Nein, Herr Nagelsmann, keine Angst, Sie müssen Ihren Job vor lauter Panik nicht gleich quittieren. Das wird mit mir im DFB-Team nichts mehr. Und auch mein Sohn hat diesen Wunsch zuletzt vor 15 Jahren geäußert.
Aber: Soll mein Kind in den Spitzensport? Oder z. B. ein berühmter Musiker werden? Und wenn ja, was wäre der Preis? Ich komme darauf, weil ich vorige Tage mit einem Freund darüber diskutierte. Er meinte, wenn das Kind eine besondere Begabung in einer Sportart oder mit einem Instrument besitze, sei es doch toll es darin zu fördern. Das steigere beim Kind Spaß und Selbstbewusstsein. Und wenn sich dann noch der Erfolg einstelle…
Meine Gegenfrage war, mit welchem Verzicht das Kind zahlt und welche Erfolgsaussichten es gibt? In einem Beitrag auf „Inside Jugendfussball“ las ich die Musterrechnung, es gebe pro Jahr in den ersten beiden Ligen 936 aktive Fußballer. Auf der anderen Seite wollen 2,5 Millionen der 7 bis 14-jährigen in den beiden höchsten Ligen spielen. Was schlicht ergibt, dass 0,037% dieser Altersgruppe in die beiden Ligen kommen könnten.

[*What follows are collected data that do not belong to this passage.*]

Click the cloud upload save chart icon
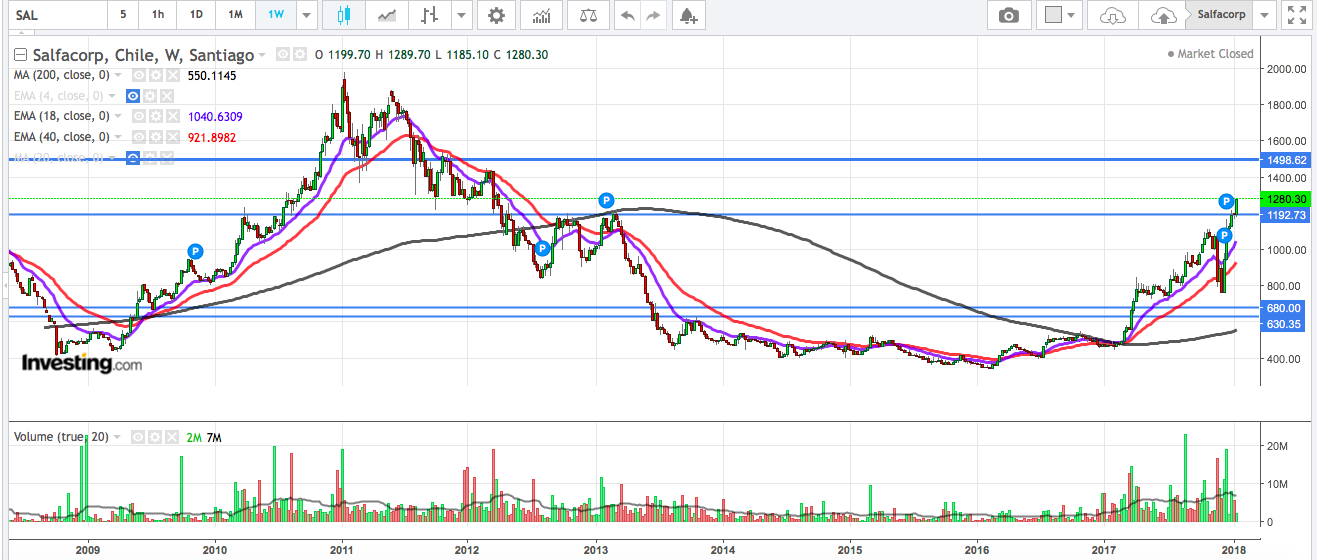point(1162,15)
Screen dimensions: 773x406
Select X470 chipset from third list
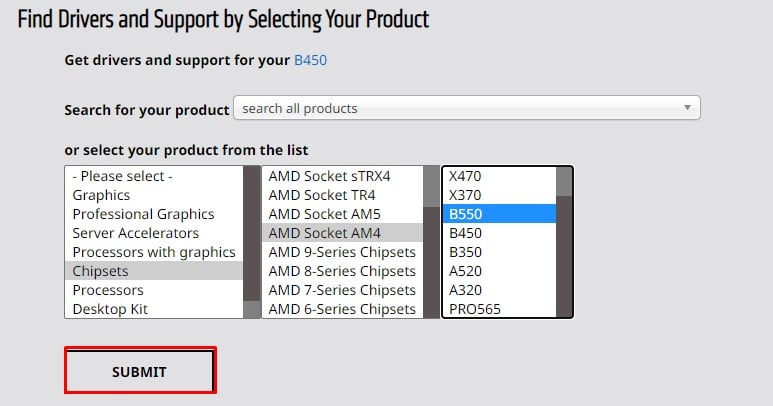466,176
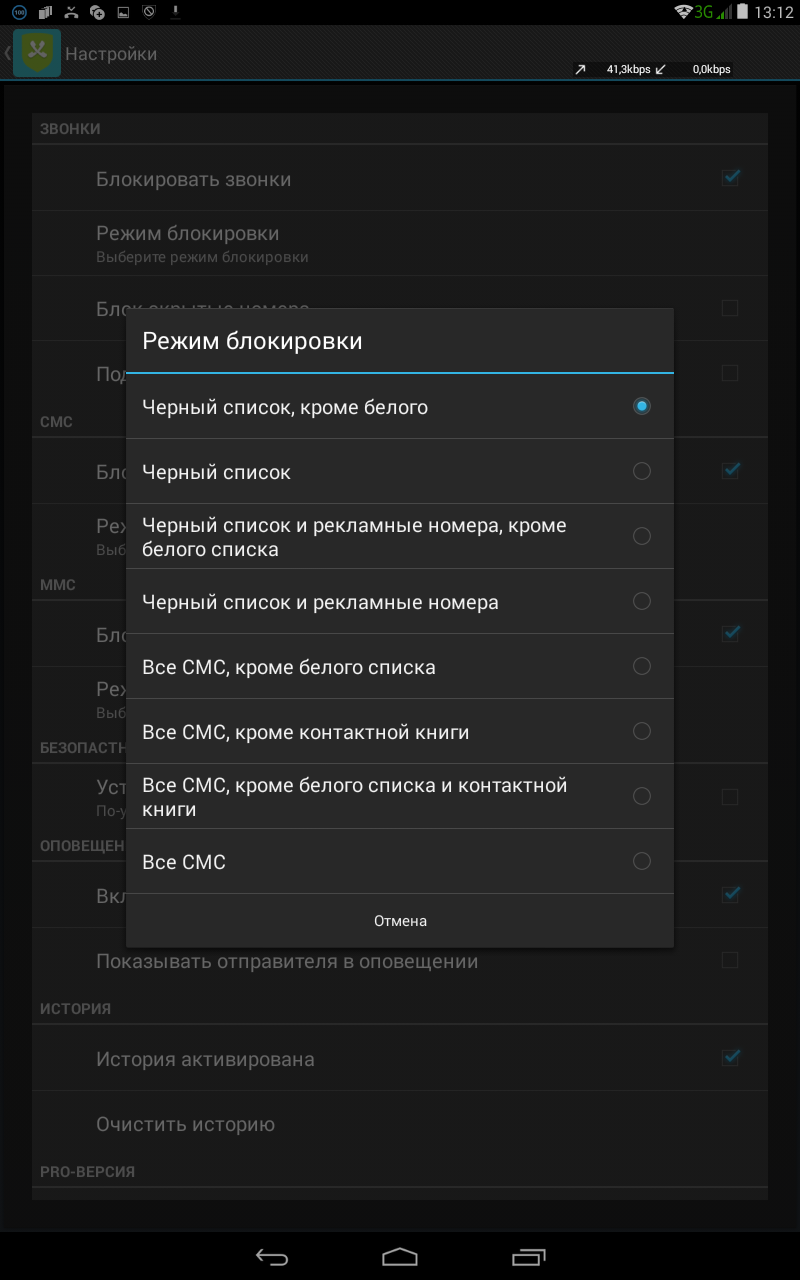800x1280 pixels.
Task: Tap the Wi-Fi signal status icon
Action: click(x=684, y=12)
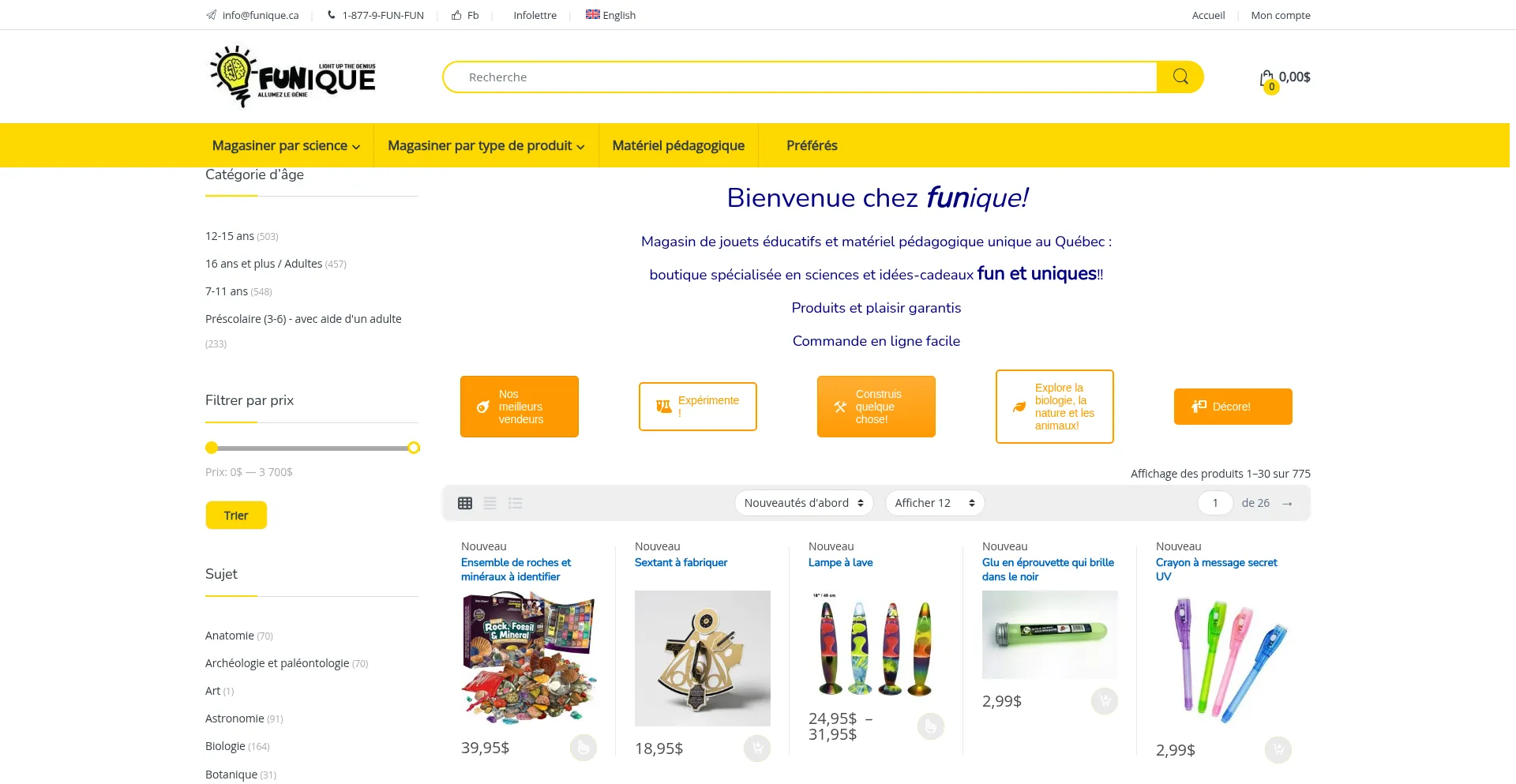Viewport: 1516px width, 784px height.
Task: Click the Funique logo
Action: (x=293, y=77)
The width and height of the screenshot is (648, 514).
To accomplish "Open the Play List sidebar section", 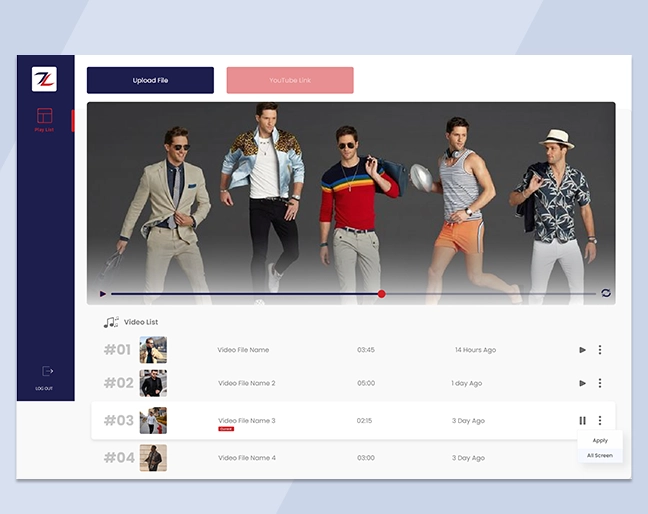I will point(44,119).
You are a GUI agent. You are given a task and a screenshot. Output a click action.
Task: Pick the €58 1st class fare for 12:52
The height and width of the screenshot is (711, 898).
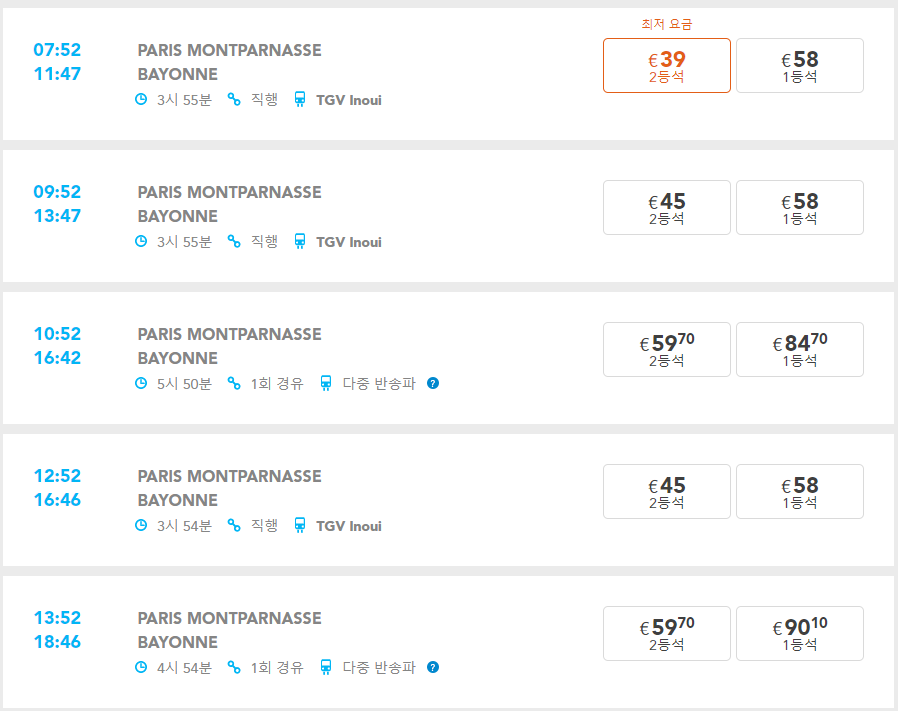coord(799,492)
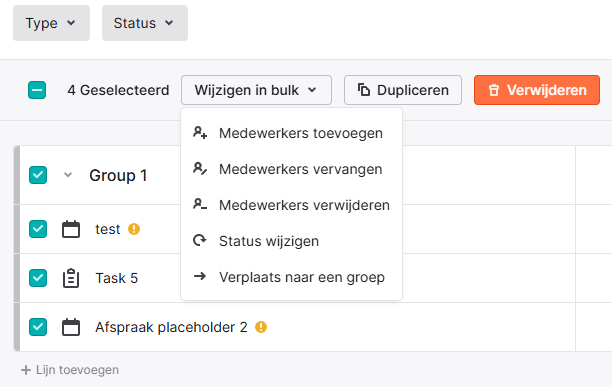Click the circular arrow status icon
Viewport: 612px width, 387px height.
[200, 240]
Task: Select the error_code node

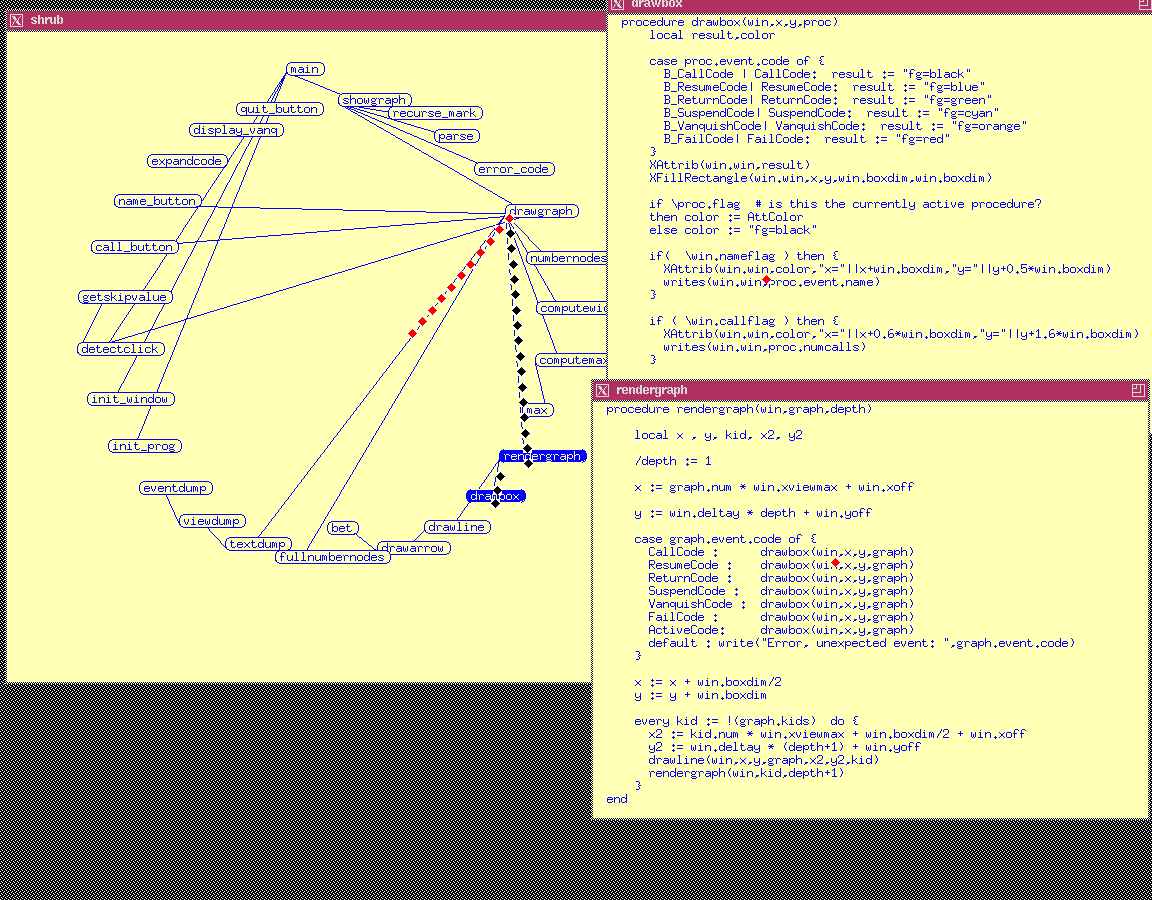Action: click(513, 169)
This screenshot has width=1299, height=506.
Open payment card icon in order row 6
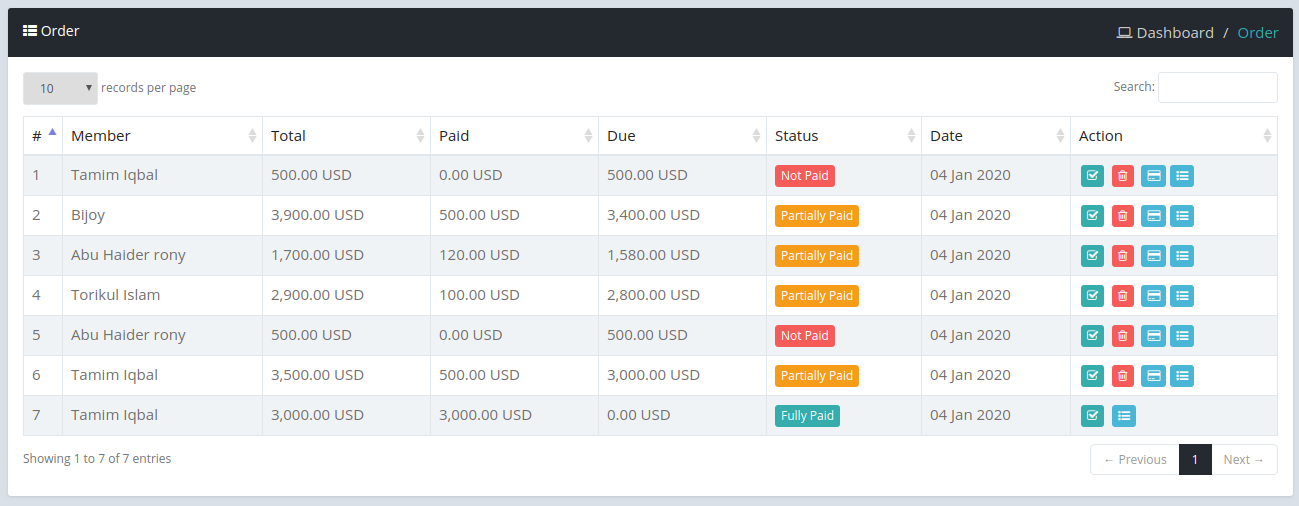tap(1153, 376)
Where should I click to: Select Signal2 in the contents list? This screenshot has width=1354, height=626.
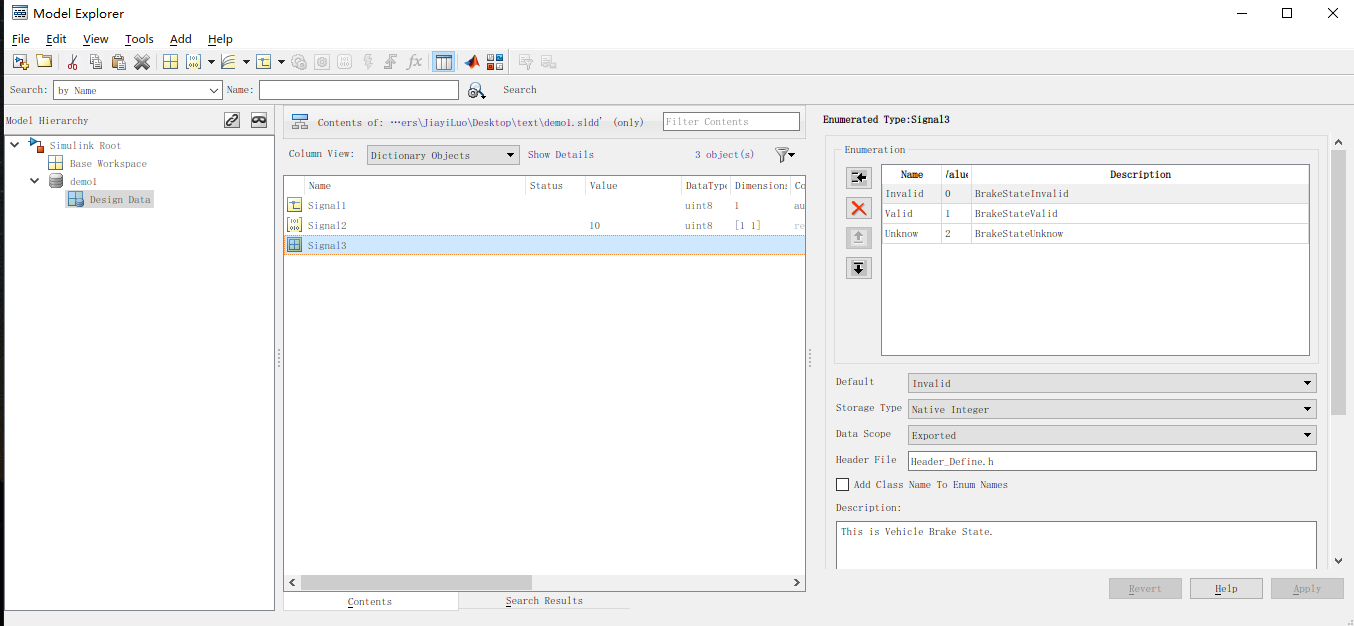[x=328, y=224]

Nun muss man aber berücksichtigen, dass nicht jedes Jahr 936 Plätze frei werden, sondern viel weniger. Und in der Rechnung treten auch nicht all die Kids auf, die heute noch in Japan oder Ägypten, Schweden, Polen oder Frankreich kicken, aber auch von der Bundesliga träumen und von Spielervermittlern angeboten werden. Da kommen bei der obigen Wahrscheinlichkeitsrechnung noch viele Nullen hinter dem Komma hinzu.
Einen weiteren Aspekt finde ich hochinteressant. Der mehrfache Schach-Weltmeister Viswanathan Anand wurde neulich in der „Süddeutschen“ gefragt, weshalb er einst nicht von der Schule abgegangen und sich voll auf Schach konzentriert habe, so wie viele Talentierte es tun. Seine Antwort: „Wer sich mit zwölf oder 14 Jahren komplett auf Schach fokussiert, der verschließt andere Türen. Man sagt mit dieser Entscheidung: In fünf Jahren werde ich dem Rest meiner Altersgenossen bei fast allem – außer im Schach – hinterherhinken. Für mich fühlt sich das sehr riskant an.“
Wie recht er hat. Zumal man mit den meisten Sportarten auch kein Geld verdienen kann. Mit Fußball natürlich, mit Erstliga-Handball immerhin hoch sechsstellig, aber sonst? Ja, im Ausland sind für manche Sportarten höhere Beträge drin. Aber ist das eine realistische Perspektive?
Zum Preis gehört auch eine nicht gelebte Jugend. Mit Freunden um die Häuser ziehen? Die erste Freundin, der erste Freund? Urlaub mit der Familie oder Freunden? Partys und der erste Suff? Ausschlafen, wenn man mag? Omas 80. Geburtstag wird am Spieltag auf der Reservebank verbracht.
Ja, es braucht diese Kinder und Eltern, die all das unbedingt wollen. Sonst hätten wir nicht so großartige Spieler wie aktuell Jamal Musiala und Florian Wirtz. Aber man sollte nicht vergessen, dass hinter den wenigen Erfolgreichen ganz viele Nicht-Erfolgreiche liegen.